● **Short problem**: Format as a Markdown table with columns "Row" and "Line" the listing text starting with the line containing "Given: Open the Duck.ai Chat" and going on through the line containing "Looking at the screenshot, I should [561, 111].", leaving out blank lines.

● **Material**:
-- start --
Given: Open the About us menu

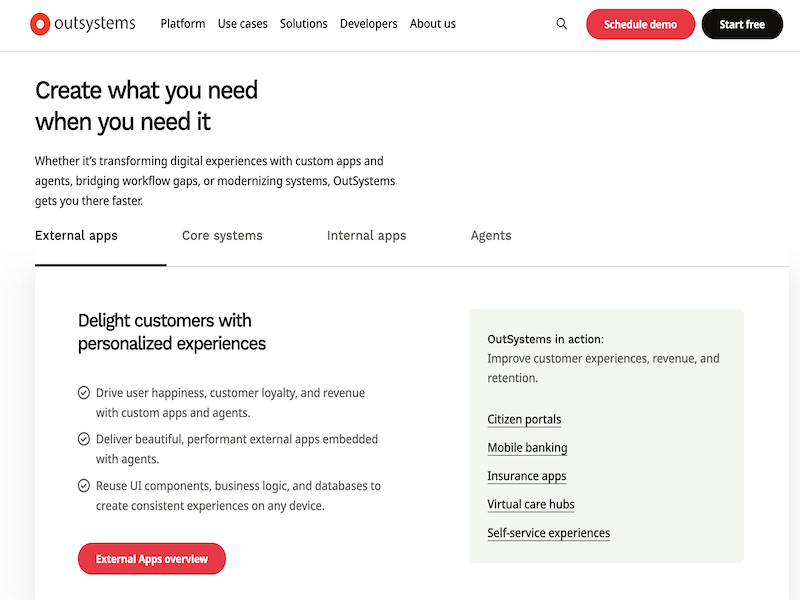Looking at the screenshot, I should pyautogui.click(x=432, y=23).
-- end --
-- start --
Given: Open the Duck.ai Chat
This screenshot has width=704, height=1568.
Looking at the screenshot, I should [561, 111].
-- end --
-- start --
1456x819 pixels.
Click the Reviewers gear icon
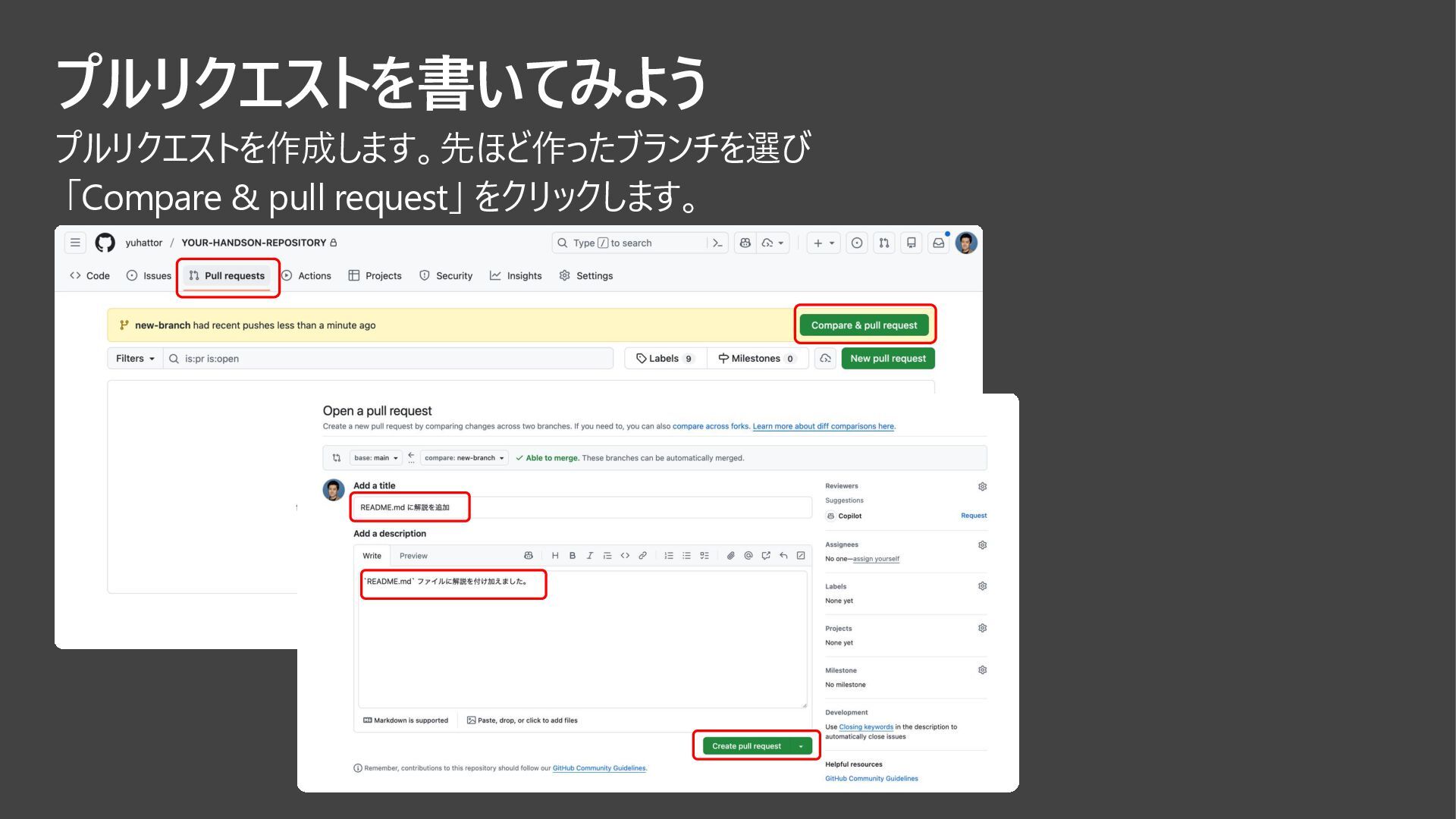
-- end --
● **Complete answer**:
| Row | Line |
|---|---|
| 1 | Given: Open the Duck.ai Chat |
| 2 | This screenshot has width=704, height=1568. |
| 3 | Looking at the screenshot, I should [561, 111]. |